Instructions for the task: Check each line of the material below for "Read" and copy those where it appears.
========
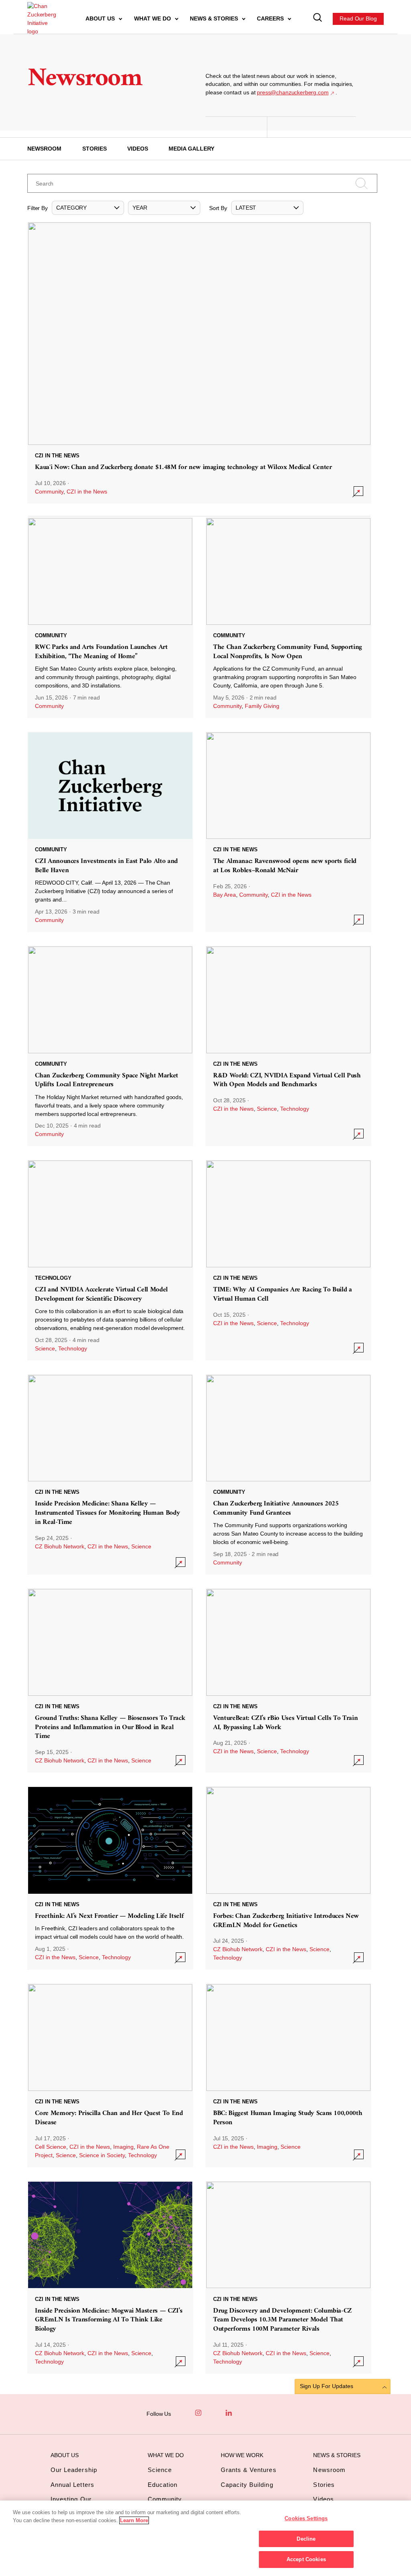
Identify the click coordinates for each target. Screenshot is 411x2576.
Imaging (123, 2147)
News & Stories (215, 18)
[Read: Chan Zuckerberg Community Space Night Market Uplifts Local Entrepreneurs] (110, 1045)
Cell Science (50, 2147)
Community (49, 491)
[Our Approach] (41, 19)
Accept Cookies (306, 2559)
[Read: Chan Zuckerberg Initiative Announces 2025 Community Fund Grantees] (288, 1474)
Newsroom (44, 148)
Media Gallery (191, 148)
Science (267, 1108)
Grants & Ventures (249, 2469)
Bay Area (224, 894)
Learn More (134, 2520)
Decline (306, 2539)
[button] (88, 208)
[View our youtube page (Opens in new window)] (259, 2413)
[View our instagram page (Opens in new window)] (198, 2413)
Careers (271, 18)
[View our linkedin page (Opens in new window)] (229, 2413)
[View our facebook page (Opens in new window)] (183, 2413)
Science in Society (102, 2155)
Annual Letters (72, 2484)
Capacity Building (247, 2484)
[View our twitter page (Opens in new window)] (244, 2413)
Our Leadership (74, 2469)
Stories (94, 148)
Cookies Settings (306, 2518)
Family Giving (262, 706)
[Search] (317, 18)
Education (162, 2484)
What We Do (153, 18)
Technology (294, 1108)
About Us (100, 18)
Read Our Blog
========
Reply:
[Read: Chan Zuckerberg Community Space Night Market Uplifts Local Entrepreneurs] (110, 1045)
[Read: Chan Zuckerberg Initiative Announces 2025 Community Fund Grantees] (288, 1474)
Read Our Blog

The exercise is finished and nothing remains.